I walked back to the hotel, checked out of my room and waited for the minibus that was to take me to Quy Nhon.  With everyone returning to, or from, their families following Tet, the buses and trains were already full by the time I enquired at the start of the week.  But instead of a minibus, a woman on a motorscooter arrived and told me to get on the back with my huge backpack – no helmet provided.  She took me to the minibus a couple of kilometres away.  My stuff was loaded in the back of the bus and I was told to sit on the back row of seats.  We then set off for a bone-crushing, nerve-jangling bouncy ride for six hours.  Whenever we entered a village or town we slowed so the driver’s assistant could shout out into the street to tout for more passengers.  Before long, our 15 seater minibus was crammed with 28 people (I counted them), and the driver was going at a ridiculous speed swerving out from behind much bigger buses and trucks to overtake them on blind corners etc.  I had felt so much safer and more comfortable on my bike.  I recalled what Nick had told me this morning, that over the four days of Tet, 137 people had been killed on Vietnam’s roads.  I felt certain we would add to those statistics.  Within an hour the old woman beside me was throwing up into a plastic bag which was then summarily thrown out the window (no fun if you happened to be a motorcyclist trying to overtake at that moment).  Then a woman in the row in front of me was vomiting, then another.  The poor woman beside me threw up six or seven times over the course of the journey.  By the end of the journey four adults, all women, and one child (did I mention the two screaming babies?) had vomited.  Happily I was beside an open window.  The longest six hours I can remember. 

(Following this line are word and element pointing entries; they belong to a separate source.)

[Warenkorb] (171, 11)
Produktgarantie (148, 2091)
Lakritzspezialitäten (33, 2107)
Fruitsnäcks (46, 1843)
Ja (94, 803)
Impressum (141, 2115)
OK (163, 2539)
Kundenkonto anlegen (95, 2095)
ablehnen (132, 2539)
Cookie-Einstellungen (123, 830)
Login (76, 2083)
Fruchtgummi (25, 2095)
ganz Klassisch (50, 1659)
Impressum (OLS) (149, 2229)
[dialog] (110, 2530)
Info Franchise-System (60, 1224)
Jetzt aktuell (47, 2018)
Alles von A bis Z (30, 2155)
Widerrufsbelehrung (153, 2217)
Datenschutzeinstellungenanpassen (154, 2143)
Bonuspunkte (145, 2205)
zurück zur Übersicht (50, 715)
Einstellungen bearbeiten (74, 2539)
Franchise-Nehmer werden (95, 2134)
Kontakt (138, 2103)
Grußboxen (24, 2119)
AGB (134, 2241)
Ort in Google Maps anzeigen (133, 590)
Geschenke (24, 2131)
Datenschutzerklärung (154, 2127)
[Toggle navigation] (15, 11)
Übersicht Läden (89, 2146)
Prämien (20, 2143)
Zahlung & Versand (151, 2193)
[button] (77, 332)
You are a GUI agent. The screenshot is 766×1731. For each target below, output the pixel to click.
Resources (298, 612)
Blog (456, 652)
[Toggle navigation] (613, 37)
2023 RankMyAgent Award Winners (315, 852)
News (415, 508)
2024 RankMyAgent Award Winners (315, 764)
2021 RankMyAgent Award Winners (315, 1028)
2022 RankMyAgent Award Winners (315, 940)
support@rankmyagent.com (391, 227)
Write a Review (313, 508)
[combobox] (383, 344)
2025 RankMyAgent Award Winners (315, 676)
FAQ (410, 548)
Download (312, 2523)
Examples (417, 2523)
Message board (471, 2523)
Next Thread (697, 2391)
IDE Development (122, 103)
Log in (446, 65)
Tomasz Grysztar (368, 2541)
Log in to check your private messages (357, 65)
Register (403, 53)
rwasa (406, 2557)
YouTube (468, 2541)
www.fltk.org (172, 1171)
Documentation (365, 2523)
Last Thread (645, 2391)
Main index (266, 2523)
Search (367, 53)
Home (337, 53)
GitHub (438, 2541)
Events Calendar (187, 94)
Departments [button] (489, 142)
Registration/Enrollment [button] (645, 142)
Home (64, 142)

It was dark by the time we got to Quy Nhon (pronounced Hweenion) where we were dropped in a random petrol station.  No taxis to be had, and everyone I asked for directions either looked away (which I have learned means ‘I don’t know’) or nodded (also meaning ‘I don’t know’), so I walked in the general direction of where I thought it might be.  Eventually I found the sea and saw the hotel sign a couple of kilometres up the beach.  Long walk with the heavy backpack but when I got there I was given a nice room on the 10th floor overlooking the beach with the sound of crashing waves.  Comfort again; phew.